Work to complete:
Write out every entry again exactly as it stands.

----

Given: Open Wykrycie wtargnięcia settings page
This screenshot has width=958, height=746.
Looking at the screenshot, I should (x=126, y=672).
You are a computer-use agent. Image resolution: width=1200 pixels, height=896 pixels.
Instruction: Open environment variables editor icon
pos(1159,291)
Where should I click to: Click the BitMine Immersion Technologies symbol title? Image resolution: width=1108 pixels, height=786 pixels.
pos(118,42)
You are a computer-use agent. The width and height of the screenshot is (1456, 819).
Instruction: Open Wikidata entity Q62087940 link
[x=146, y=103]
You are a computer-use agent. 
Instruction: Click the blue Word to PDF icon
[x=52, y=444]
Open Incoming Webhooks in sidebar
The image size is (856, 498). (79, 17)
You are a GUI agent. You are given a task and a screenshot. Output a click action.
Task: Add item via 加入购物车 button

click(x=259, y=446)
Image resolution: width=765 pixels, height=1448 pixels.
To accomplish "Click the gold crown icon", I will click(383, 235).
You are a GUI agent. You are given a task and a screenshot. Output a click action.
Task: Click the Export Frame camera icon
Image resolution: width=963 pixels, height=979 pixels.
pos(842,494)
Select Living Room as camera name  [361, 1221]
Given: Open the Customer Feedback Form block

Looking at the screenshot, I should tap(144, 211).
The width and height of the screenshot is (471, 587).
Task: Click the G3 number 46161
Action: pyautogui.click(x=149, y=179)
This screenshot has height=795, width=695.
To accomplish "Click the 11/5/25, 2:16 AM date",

----

Solution:
Given: Open Wykrycie wtargnięcia settings page
This screenshot has width=958, height=746.
Looking at the screenshot, I should (x=126, y=672).
You are a computer-use agent. Image resolution: width=1200 pixels, height=896 pixels.
Instruction: Open environment variables editor icon
pos(1159,291)
Where should I click to: Click the BitMine Immersion Technologies symbol title? Image resolution: width=1108 pixels, height=786 pixels.
pos(118,42)
You are a computer-use agent. The width and height of the screenshot is (1456, 819).
Instruction: Open Wikidata entity Q62087940 link
[x=146, y=103]
You are a computer-use agent. 
Instruction: Click the blue Word to PDF icon
[x=52, y=444]
Open Incoming Webhooks in sidebar
The image size is (856, 498). (79, 17)
You are a GUI agent. You are given a task and a screenshot. Output a click action.
Task: Add item via 加入购物车 button

click(x=259, y=446)
Image resolution: width=765 pixels, height=1448 pixels.
To accomplish "Click the gold crown icon", I will click(383, 235).
You are a GUI agent. You are given a task and a screenshot. Output a click action.
Task: Click the Export Frame camera icon
Image resolution: width=963 pixels, height=979 pixels.
pos(842,494)
Select Living Room as camera name  [361, 1221]
Given: Open the Customer Feedback Form block

Looking at the screenshot, I should tap(144, 211).
The width and height of the screenshot is (471, 587).
Task: Click the G3 number 46161
Action: pyautogui.click(x=149, y=179)
This screenshot has height=795, width=695.
To accomplish "Click the 11/5/25, 2:16 AM date",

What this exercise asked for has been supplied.